**Okuma parçası:**
Geçen hafta Galatasaray'ı merak ediyorduk. Amamız vardı ama
deplasmanda nasıl oynayacaklar diye.
Çok yeni bir takım olmasına rağmen yeni takım dezavantajını
kalitesi ve coşkusuyla bertaraf ediyor.
Yetenekli ve bitirici oyuncular var. İlk yarı Osmanlıspor gibi iyi
bir takıma karşı hemen hemen Galatasaray hiç pozisyon vermedi.
Osmanlıspor sol kanattan atağa çıkıyordu 5-6 Galatasaraylı futbolcu
karşıladı hemen.
Rakibe topu taca attırmaya çalıştılar.
Çok istekli bir takım durumunda Galatasaray.
Top rakipteyken iyi takım olduklarını ve coşkulu olduklarını
gösteriyor.
Top Galatasaray'da olunca zaten hep ileriye yönelik oynuyorlar.
Fernando sezonun topa ayağı en çok değen futbolcusu olur gibi. Her
hamlede Fernando'yu göreceğiz gibi geliyor.
Gomis hakikaten Gomis yani.

**Metni inceleyin:**
1. Galatasaray yazısına göre Osmanlıspor sol kanattan atağa çıkınca kaç Galatasaraylı futbolcu hemen karşıladı?
2. Galatasaray yazısından "Geçen hafta Galatasaray'ı" sözlerinden "coşkusuyla bertaraf ediyor." sözlerine kadar olan kısmı hiç değiştirmeden tekrarlayın.
3. Galatasaray yazısını son cümlesinden sonra devam ettirin.
Buradaki verilerin bu işle hiçbir ilgisi yok.

**Veri kesiti:**
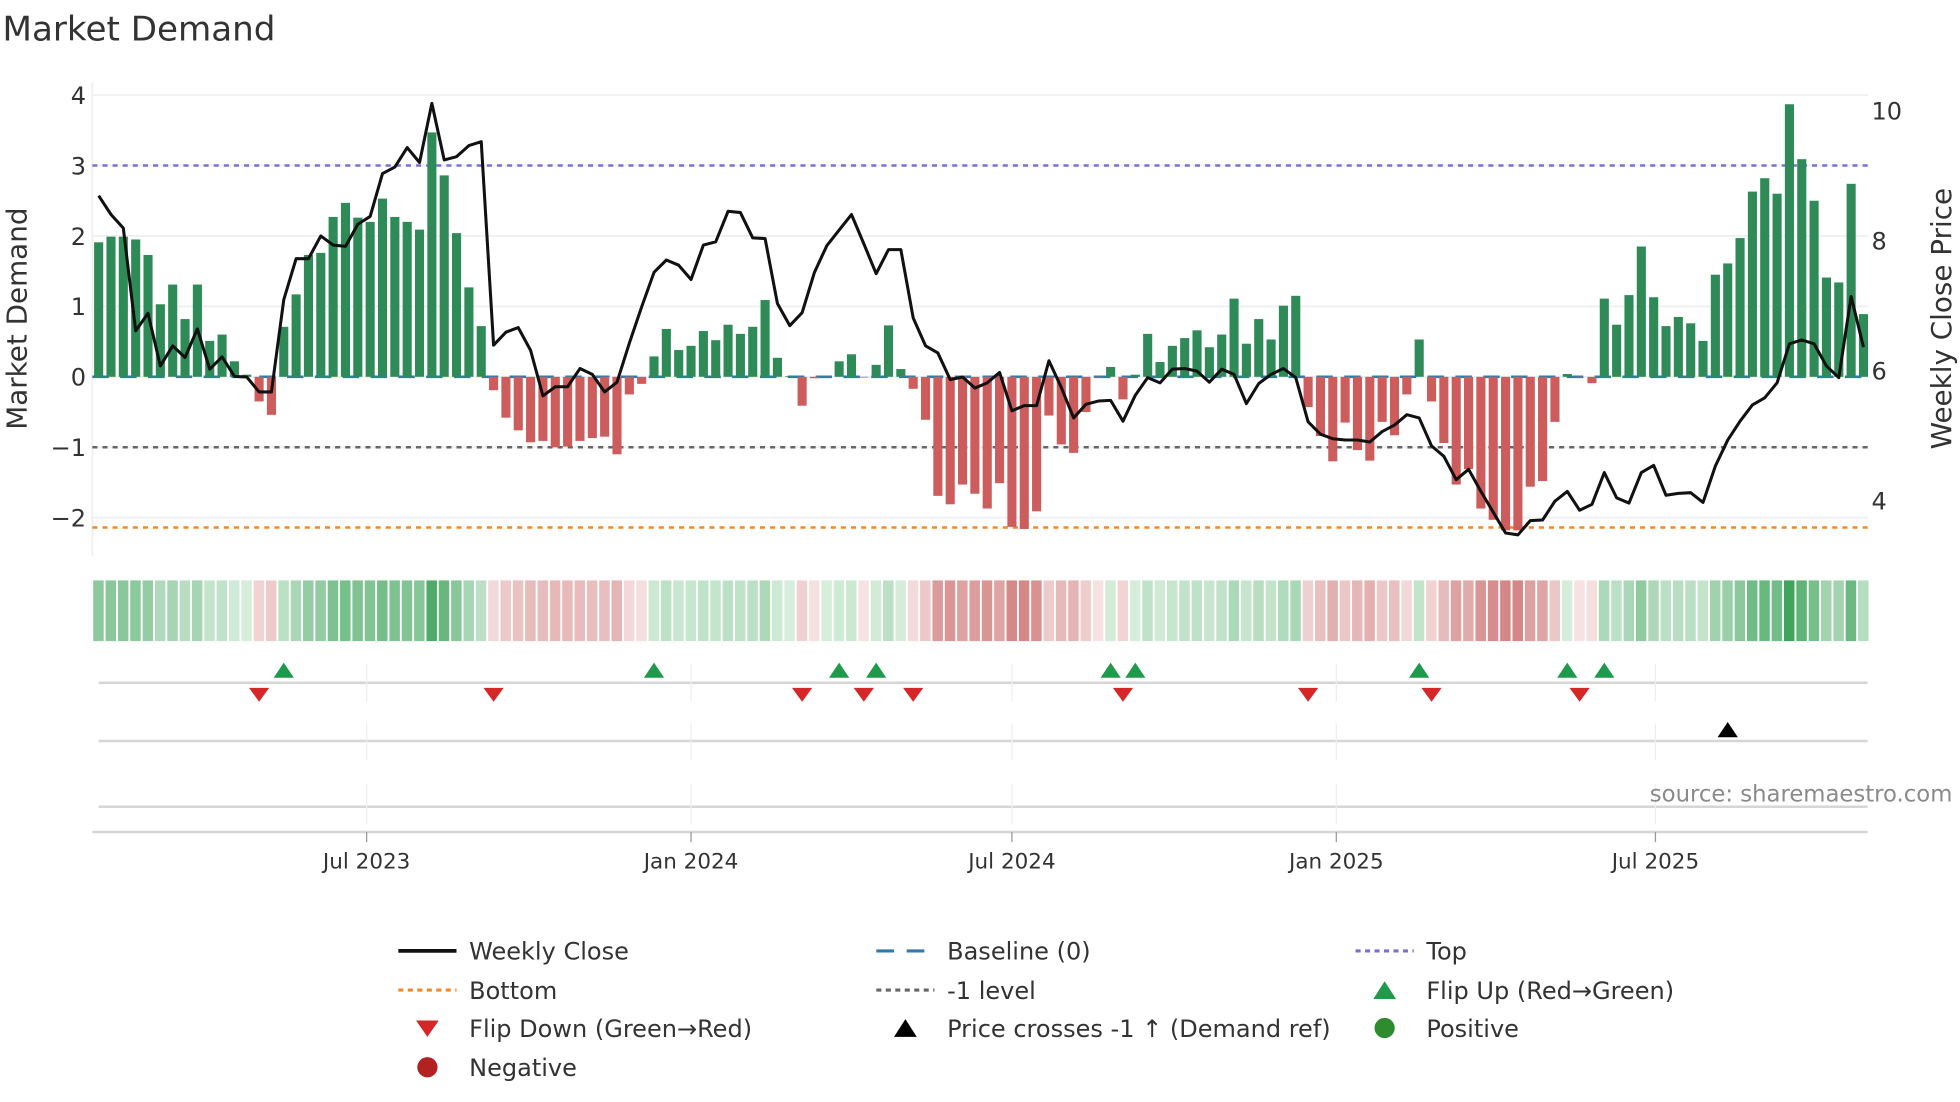 The height and width of the screenshot is (1102, 1960). I want to click on chart-title: Market Demand, so click(140, 29).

**Sonuçlar:**
1. 5-6 Galatasaraylı futbolcu karşıladı.

2.
Geçen hafta Galatasaray'ı merak ediyorduk. Amamız vardı ama
deplasmanda nasıl oynayacaklar diye.
Çok yeni bir takım olmasına rağmen yeni takım dezavantajını
kalitesi ve coşkusuyla bertaraf ediyor.

3.
Mermi gibi vurdu. Kayserispor maçında da tavana asmıştı. Kalecinin
yapacağı bir şey yok. Komik vurabilir, oyuncuya çarpabilirdi ama
güzel bir gol attı. Gomis bu yıl 'ben buradayım' diyor. Sakatlık
yaşamaz umarım.
Konsantrasyon başka bir şey.
Sokak kedisi dersin ya hep arıyor yani. Zaten o yüzden Gomis
olmuş.
Yabancıda yanıldık
Galatasaray taraftarı bir kaç yıldır bu kadar coşkulu bir takım
göremiyordu.
Tudor sezon başı antrenörü...
Avrupa'da yok Galatasaray ve kondisyon yüklemesi iyi duracak gibi
gözüküyor.
Yabancı açıklamalarım için bazı taraftarlar isyan etti. Ben '4
büyükler hariç bir takım şampiyon olamaz' diyordum, Bursaspor oldu
ve beni şaşırttı.
'Şampiyonlar Ligi'ni Türk takım alamaz' diyorum hâlâ
şaşırtmadılar.
'Yabancı kontenjanı açık olmalı' demiştim 2015 senesinde... Bunu
derken karşıt görüşe de saygı duyarım.
Ben bunu savundum. Bunu savunduk ama yanıldık. Haklı bir eleştiri
ve buna saygı duyuyorum.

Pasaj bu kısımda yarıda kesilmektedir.